GBL e GHB
Il GBL (gamma-nutyrolactone), così come il suo parente stretto GHB, è noto come “la droga dello stupro”, in quanto ha il potere di annullare le reazioni, trasformando la vittima in un corpo in balia di un’altra persona. Una volta ripreso conoscenza, i ricordi di quanto accaduto sono praticamente nulli.
Questi effetti rendono tale droga lo strumento ideale per gli stupratori: possono compiere la violenza senza rischiare di essere denunciati. Da qui la pericolosità di queste sostanze, diffuse perlopiù nell’ambiente delle discoteche e dei locali notturni. Basta un attimo di distrazione e il GBL (o il GHB) può essere versato nel bicchiere senza che la vittima se ne renda conto.

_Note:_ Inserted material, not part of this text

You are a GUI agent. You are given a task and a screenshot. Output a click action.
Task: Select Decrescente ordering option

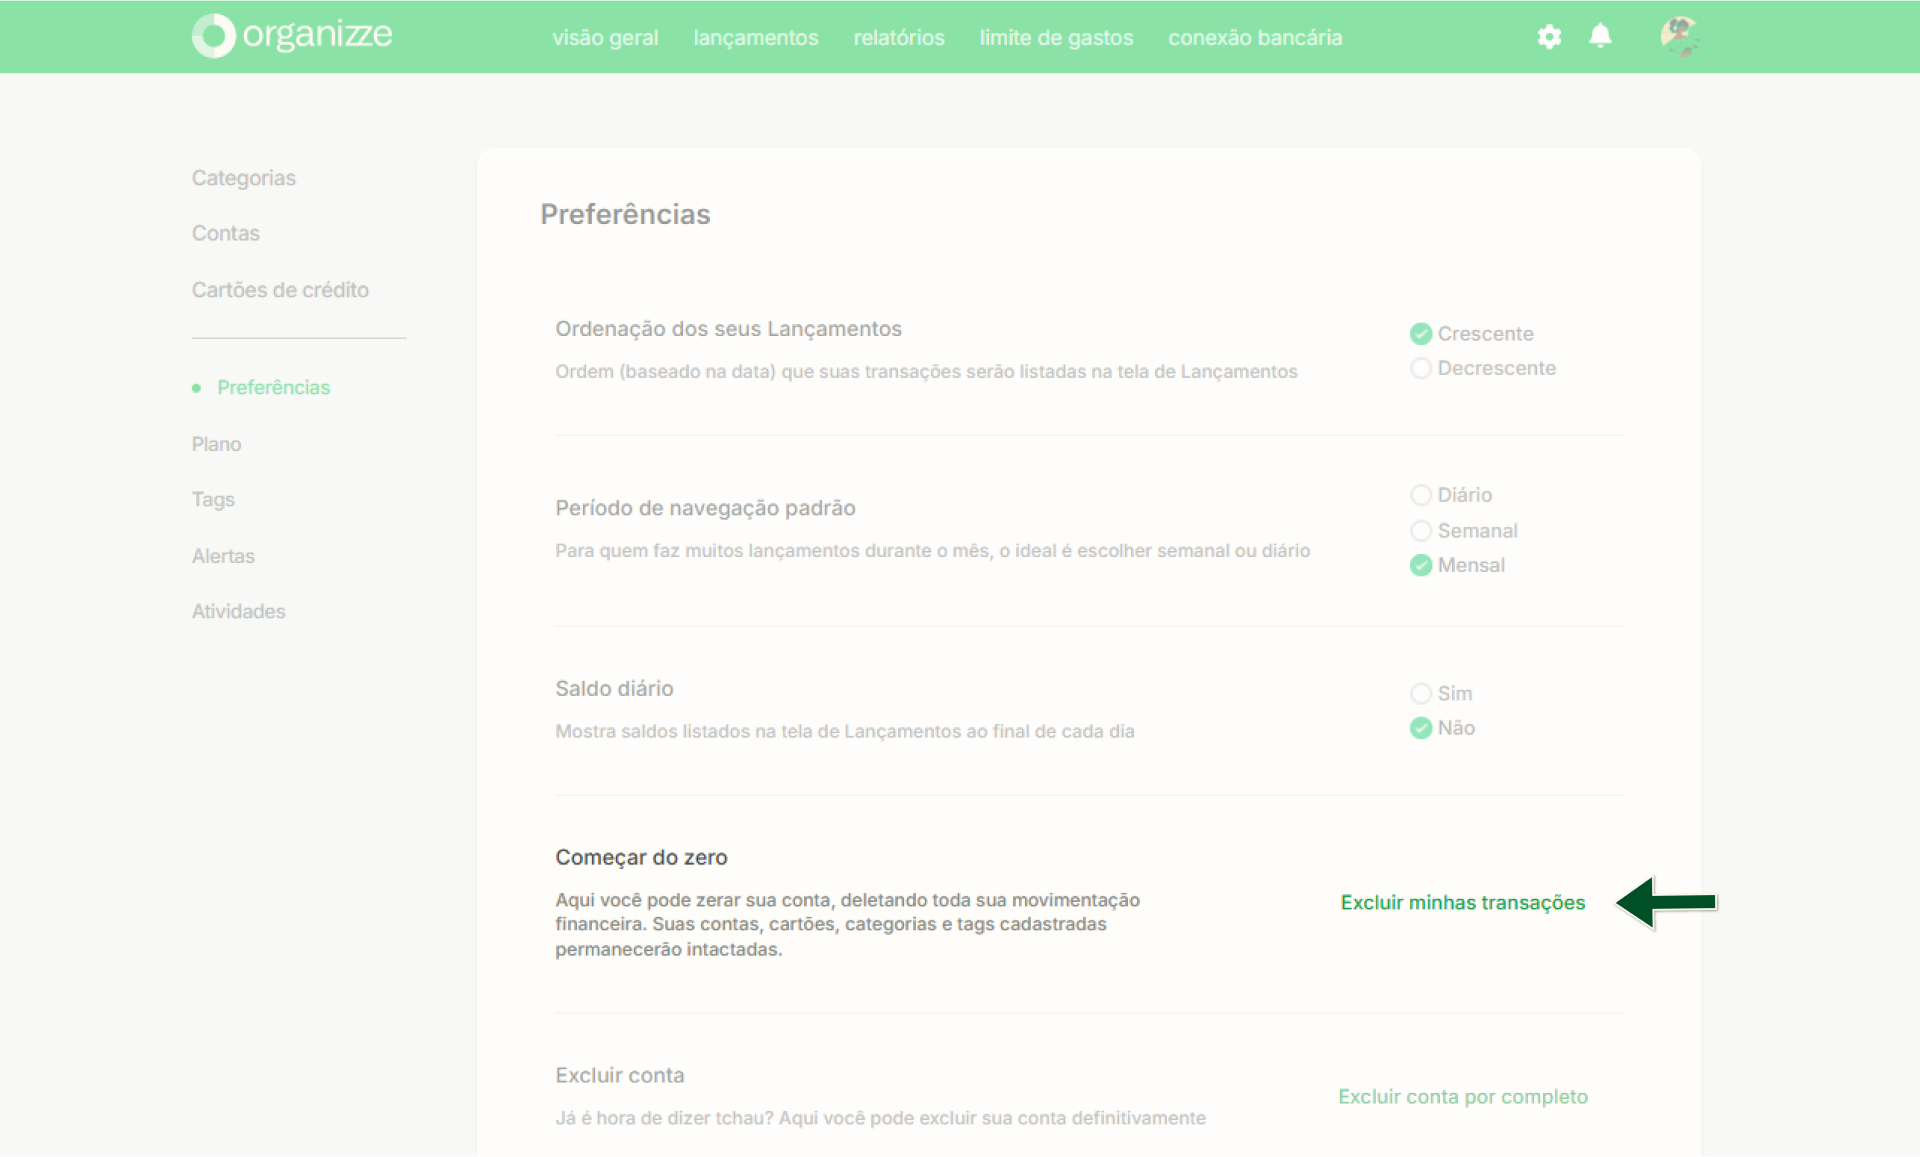pos(1483,368)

Questa droga, in forma liquida o in polvere, è infatti inodore e incolore.
Il GBL è più economico e per questo viene usato come un sostituto di GHB.
GBL effetti
Come il GHB, il GBl provoca dipendenza fisica con crisi di astinenza della durata di 3-15 giorni caratterizzate da ansia, tremori, crampi muscolari e insonnia, tanto da necessitare un accurato monitoraggio del paziente.
Queste due sostanze agiscono molto rapidamente: i primi effetti sopraggiungono dopo 10-20 minuti, dipendono dalla dose assunta e si intensificano in associazione ad alcol e altre droghe.
Gli effetti principali sono: euforia, sonno profondo, vertigini, perdita della memoria, delle inibizioni e di coscienza. Nei casi più gravi può sopraggiungere il coma. L’assunzione insieme all’alcol è molto pericolosa in quanto moltiplica i suoi effetti e può rivelarsi letale, conseguenza di crisi respiratorie. Il GBL è estremamente potente e può provocare overdose anche in seguito a un piccolo aumento della quantità assunta.